ABOUT THIS EXERCISE: Write out, word for word, the part of the listing below that opens with the line containing "Viewport: 800px width, 500px" and closes with the line containing "You are a computer-use agent. Image", keeping both of those lines and adding no others.
-=-=-
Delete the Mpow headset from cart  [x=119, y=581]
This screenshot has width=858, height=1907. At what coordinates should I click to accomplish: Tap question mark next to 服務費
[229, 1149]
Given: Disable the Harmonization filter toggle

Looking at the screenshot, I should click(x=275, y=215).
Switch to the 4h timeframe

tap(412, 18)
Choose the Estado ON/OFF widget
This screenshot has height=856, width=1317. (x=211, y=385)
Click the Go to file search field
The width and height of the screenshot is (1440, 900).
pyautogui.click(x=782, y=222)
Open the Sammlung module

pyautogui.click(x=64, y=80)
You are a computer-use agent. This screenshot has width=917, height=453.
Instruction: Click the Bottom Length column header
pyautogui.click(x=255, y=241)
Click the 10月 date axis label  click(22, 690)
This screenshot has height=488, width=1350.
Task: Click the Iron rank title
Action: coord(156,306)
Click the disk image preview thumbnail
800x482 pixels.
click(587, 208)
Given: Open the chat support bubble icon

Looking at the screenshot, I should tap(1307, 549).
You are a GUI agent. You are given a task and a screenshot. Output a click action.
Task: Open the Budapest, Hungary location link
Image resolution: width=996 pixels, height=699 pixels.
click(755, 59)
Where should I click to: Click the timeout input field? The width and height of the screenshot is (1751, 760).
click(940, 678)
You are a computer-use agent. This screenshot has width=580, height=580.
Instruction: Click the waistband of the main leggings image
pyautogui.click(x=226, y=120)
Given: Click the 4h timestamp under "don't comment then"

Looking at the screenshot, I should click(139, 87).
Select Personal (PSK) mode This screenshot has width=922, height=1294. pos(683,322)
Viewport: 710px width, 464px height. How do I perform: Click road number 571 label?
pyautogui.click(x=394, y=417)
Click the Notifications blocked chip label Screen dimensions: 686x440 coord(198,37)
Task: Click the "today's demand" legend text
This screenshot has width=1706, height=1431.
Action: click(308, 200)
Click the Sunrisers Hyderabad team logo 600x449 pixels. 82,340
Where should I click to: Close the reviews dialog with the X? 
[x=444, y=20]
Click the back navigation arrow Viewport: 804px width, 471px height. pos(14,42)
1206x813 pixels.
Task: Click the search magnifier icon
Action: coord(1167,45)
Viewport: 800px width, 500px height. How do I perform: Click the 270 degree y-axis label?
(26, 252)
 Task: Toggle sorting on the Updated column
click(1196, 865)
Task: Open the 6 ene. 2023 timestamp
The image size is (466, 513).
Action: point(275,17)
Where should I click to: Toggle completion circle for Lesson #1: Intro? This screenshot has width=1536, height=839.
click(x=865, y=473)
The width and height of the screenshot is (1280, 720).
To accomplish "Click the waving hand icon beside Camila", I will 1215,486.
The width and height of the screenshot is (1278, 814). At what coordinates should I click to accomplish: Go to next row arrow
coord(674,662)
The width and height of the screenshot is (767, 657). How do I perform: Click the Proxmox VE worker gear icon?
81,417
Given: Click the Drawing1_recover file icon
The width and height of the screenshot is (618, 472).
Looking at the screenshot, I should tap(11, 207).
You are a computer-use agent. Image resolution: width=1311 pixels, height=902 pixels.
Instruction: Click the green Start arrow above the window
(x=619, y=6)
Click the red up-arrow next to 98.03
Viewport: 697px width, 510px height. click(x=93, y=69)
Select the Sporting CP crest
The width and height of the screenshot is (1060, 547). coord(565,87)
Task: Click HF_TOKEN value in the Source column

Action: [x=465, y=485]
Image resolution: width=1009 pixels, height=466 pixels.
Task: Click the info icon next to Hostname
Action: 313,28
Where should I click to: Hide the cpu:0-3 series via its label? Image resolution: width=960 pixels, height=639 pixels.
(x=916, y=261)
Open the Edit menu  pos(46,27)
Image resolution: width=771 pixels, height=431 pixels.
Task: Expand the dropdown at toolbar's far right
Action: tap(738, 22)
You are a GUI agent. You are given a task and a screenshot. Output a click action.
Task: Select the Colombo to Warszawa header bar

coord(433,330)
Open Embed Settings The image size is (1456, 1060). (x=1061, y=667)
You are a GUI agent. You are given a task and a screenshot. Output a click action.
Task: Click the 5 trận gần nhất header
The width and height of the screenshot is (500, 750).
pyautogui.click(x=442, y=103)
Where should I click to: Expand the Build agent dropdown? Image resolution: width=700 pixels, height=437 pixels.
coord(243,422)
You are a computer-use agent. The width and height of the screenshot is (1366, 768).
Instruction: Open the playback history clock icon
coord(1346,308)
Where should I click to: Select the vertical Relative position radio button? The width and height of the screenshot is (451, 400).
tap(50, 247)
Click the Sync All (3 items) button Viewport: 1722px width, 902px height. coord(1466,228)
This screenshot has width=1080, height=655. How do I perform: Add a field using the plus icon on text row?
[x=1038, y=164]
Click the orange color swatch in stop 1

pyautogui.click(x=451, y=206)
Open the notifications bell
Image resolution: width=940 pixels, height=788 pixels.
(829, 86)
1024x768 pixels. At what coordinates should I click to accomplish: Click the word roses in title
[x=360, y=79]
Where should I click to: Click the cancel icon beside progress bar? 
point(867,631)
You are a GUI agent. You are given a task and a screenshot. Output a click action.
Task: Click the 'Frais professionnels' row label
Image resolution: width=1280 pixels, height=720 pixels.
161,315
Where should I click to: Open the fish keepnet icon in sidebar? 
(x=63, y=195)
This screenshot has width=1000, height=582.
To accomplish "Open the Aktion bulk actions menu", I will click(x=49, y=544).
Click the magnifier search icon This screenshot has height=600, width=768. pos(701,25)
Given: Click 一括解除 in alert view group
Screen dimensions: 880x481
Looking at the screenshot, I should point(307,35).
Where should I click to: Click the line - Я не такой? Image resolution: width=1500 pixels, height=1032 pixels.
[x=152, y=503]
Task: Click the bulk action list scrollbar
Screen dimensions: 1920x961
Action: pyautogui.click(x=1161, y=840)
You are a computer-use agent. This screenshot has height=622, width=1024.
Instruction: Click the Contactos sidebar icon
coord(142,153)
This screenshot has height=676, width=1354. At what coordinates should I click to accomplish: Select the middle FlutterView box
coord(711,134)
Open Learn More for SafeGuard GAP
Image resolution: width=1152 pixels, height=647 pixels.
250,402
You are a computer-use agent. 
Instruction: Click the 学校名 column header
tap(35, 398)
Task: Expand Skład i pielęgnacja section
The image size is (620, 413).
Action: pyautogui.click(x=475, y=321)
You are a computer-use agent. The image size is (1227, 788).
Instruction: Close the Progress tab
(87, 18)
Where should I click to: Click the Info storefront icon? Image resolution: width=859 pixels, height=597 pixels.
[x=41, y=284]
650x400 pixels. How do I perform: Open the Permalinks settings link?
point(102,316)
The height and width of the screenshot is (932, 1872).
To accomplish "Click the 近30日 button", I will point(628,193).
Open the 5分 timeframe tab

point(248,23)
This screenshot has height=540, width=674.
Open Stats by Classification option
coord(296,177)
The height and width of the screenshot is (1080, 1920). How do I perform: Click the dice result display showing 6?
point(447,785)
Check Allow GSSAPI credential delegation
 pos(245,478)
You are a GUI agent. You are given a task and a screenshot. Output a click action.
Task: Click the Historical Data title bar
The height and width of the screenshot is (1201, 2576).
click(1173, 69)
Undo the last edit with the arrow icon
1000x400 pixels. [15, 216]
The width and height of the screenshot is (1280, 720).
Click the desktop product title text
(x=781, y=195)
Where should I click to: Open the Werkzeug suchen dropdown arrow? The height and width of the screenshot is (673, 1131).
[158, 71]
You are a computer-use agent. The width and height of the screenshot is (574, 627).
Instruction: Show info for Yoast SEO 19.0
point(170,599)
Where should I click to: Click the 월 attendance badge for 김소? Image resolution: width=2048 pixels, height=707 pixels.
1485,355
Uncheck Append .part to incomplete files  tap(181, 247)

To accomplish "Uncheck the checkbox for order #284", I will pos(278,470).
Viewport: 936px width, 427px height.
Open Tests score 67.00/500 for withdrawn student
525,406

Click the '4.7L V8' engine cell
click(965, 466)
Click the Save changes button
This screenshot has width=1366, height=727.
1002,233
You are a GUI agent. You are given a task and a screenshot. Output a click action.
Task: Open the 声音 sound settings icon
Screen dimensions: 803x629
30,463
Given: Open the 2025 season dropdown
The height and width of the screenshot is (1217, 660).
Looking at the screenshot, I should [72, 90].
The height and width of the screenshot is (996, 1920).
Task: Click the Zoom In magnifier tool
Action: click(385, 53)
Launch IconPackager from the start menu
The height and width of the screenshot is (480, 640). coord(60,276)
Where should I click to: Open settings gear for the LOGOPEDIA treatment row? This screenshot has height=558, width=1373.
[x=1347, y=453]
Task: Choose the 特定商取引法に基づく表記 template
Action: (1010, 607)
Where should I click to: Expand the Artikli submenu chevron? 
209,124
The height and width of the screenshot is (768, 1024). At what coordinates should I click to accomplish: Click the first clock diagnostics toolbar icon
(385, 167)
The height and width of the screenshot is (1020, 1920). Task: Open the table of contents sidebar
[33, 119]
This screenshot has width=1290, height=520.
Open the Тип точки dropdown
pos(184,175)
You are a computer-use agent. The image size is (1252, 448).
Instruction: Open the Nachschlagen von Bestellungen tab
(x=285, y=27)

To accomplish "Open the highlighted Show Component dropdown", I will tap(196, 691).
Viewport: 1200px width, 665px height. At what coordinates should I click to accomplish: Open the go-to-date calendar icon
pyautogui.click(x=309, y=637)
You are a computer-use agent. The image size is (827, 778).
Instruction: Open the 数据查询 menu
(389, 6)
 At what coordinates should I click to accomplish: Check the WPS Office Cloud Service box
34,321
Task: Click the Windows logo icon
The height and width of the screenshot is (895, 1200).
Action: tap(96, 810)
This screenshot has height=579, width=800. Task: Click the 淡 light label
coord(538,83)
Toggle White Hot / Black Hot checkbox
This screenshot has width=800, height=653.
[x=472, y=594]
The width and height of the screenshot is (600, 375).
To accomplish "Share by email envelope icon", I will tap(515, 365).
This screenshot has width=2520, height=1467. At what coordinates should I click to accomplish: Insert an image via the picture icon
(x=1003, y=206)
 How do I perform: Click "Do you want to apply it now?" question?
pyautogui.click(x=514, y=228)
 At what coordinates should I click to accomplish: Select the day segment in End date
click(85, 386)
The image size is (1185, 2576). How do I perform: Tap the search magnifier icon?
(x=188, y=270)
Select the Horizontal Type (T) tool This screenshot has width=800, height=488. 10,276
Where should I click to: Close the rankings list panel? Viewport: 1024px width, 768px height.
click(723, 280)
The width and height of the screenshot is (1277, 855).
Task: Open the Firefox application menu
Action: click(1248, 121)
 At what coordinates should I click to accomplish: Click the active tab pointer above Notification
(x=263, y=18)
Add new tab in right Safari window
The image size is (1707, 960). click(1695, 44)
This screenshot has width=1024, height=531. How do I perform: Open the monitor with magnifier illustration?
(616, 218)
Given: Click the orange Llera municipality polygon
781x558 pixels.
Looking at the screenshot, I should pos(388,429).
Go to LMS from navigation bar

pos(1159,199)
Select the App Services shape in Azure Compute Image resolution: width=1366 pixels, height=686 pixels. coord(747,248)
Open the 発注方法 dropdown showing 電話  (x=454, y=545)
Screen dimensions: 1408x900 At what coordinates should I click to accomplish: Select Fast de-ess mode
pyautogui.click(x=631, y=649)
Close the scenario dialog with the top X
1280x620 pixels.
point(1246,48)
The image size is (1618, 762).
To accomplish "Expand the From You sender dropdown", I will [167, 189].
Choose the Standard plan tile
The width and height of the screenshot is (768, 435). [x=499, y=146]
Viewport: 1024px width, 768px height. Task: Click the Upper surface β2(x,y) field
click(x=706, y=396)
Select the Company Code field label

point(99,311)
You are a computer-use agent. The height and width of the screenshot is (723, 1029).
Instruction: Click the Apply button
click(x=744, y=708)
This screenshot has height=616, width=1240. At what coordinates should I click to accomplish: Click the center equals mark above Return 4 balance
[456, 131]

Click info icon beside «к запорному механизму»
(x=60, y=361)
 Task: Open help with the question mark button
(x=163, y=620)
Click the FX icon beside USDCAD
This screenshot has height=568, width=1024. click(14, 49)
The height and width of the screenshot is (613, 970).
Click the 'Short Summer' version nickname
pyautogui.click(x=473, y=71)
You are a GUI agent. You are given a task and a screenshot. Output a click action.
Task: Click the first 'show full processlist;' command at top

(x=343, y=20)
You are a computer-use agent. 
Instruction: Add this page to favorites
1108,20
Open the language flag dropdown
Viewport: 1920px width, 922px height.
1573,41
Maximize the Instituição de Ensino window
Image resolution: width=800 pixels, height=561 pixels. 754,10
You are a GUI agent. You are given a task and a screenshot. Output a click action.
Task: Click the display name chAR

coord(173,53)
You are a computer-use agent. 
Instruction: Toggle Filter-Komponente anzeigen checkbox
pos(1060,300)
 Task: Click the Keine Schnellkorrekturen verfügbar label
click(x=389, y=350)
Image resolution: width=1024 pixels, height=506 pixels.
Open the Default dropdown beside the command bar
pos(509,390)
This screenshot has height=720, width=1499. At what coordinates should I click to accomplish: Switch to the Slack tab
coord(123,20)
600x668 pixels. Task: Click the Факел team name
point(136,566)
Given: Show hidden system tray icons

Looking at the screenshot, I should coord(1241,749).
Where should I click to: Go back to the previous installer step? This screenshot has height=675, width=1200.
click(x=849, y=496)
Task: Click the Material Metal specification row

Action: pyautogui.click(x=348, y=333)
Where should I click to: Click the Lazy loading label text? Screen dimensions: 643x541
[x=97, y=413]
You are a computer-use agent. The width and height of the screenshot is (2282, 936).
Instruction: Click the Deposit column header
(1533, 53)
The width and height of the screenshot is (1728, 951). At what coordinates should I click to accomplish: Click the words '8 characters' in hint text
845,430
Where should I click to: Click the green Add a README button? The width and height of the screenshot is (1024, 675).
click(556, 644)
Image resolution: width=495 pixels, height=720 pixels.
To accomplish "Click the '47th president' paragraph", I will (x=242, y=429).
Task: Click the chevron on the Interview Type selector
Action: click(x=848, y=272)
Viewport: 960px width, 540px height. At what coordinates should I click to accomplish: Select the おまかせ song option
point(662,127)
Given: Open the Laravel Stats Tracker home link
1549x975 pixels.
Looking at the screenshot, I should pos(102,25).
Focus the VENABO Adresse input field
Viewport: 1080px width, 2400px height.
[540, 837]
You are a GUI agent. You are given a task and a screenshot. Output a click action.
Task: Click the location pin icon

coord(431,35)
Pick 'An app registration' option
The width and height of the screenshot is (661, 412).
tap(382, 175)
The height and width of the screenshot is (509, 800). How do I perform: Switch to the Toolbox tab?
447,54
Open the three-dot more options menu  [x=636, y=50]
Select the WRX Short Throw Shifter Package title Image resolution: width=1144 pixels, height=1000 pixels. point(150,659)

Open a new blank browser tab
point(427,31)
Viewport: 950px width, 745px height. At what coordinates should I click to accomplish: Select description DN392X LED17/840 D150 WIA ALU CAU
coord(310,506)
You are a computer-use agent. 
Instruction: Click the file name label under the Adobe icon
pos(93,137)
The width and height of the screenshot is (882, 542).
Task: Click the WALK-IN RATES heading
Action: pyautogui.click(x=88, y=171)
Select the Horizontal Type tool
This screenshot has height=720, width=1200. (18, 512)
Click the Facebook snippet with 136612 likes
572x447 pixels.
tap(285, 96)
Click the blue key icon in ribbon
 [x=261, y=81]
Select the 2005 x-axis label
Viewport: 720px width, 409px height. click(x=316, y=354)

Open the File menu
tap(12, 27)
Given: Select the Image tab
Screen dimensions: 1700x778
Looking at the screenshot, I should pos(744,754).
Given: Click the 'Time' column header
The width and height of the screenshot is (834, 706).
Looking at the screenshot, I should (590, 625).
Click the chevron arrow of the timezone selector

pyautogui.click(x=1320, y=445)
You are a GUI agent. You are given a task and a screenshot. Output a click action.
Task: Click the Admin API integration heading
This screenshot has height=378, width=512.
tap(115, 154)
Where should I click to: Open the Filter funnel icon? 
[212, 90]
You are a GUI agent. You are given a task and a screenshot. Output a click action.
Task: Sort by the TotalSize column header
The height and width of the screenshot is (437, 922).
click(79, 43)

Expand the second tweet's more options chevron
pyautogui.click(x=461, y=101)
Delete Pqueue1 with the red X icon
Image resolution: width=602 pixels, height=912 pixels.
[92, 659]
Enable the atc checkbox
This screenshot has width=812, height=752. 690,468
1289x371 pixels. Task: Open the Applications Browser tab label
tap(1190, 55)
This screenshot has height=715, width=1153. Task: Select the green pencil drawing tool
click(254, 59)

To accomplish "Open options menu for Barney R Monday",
-=-=-
RESPONSE:
Viewport: 800px width, 500px height. How do I perform: Click the 270 degree y-axis label?
(26, 252)
 Task: Toggle sorting on the Updated column
click(1196, 865)
Task: Open the 6 ene. 2023 timestamp
The image size is (466, 513).
Action: point(275,17)
Where should I click to: Toggle completion circle for Lesson #1: Intro? This screenshot has width=1536, height=839.
click(x=865, y=473)
The width and height of the screenshot is (1280, 720).
To accomplish "Click the waving hand icon beside Camila", I will 1215,486.
The width and height of the screenshot is (1278, 814). At what coordinates should I click to accomplish: Go to next row arrow
coord(674,662)
The width and height of the screenshot is (767, 657). How do I perform: Click the Proxmox VE worker gear icon?
81,417
Given: Click the Drawing1_recover file icon
The width and height of the screenshot is (618, 472).
Looking at the screenshot, I should tap(11, 207).
You are a computer-use agent. Image resolution: width=1311 pixels, height=902 pixels.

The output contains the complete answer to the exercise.